• **What is expected**
Copy every line of the listing below word for word, leaving out the picture.

• **Exercise data**
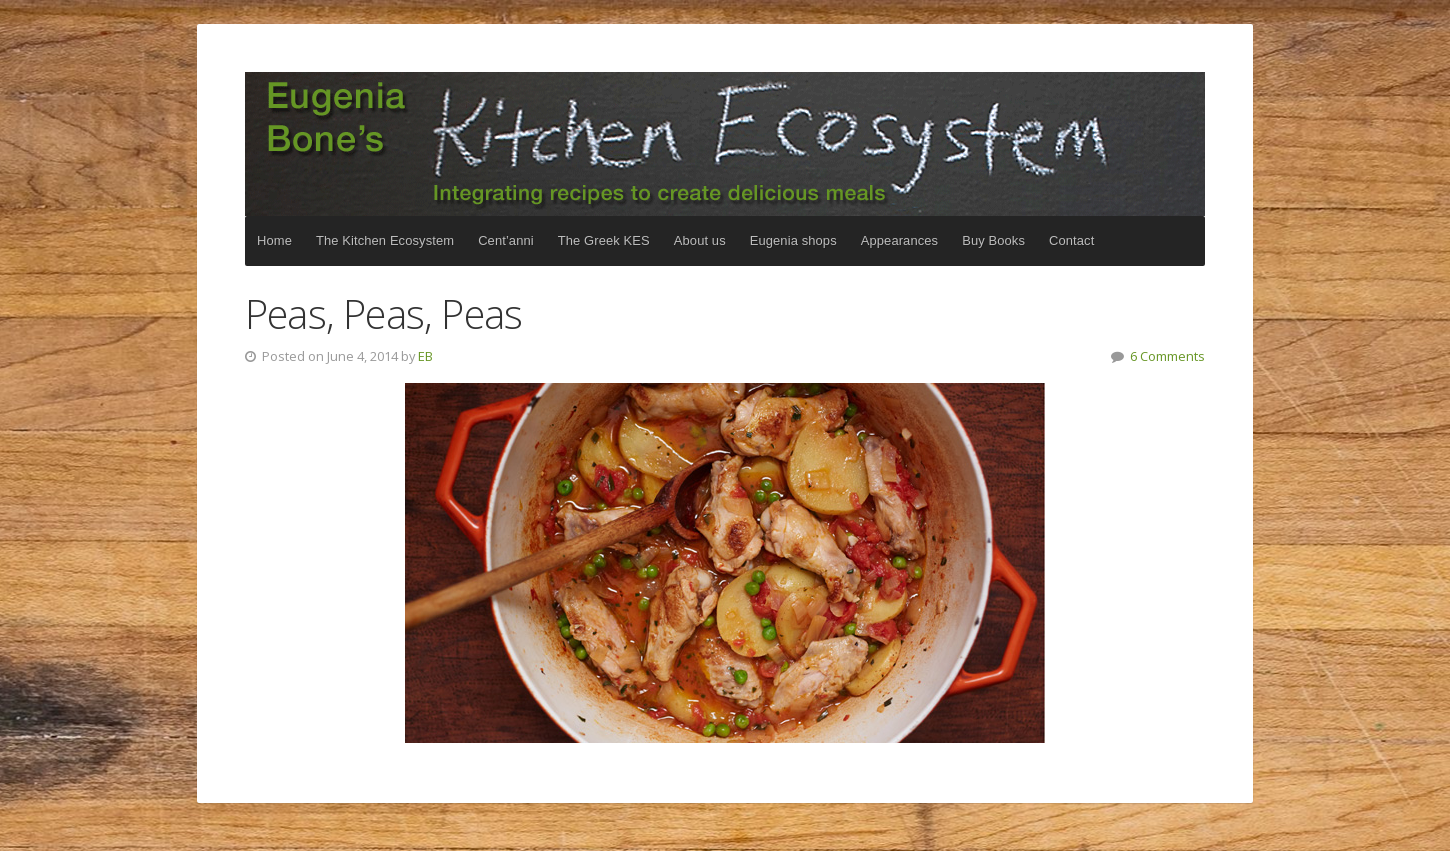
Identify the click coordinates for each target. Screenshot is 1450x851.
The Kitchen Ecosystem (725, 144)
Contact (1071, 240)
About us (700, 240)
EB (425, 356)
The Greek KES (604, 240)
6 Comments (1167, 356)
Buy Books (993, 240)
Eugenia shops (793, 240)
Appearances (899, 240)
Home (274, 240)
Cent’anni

• **Written answer**
Identify the click coordinates for each target. Screenshot is 1450x851.
The Kitchen Ecosystem (725, 144)
Contact (1071, 240)
About us (700, 240)
EB (425, 356)
The Greek KES (604, 240)
6 Comments (1167, 356)
Buy Books (993, 240)
Eugenia shops (793, 240)
Appearances (899, 240)
Home (274, 240)
Cent’anni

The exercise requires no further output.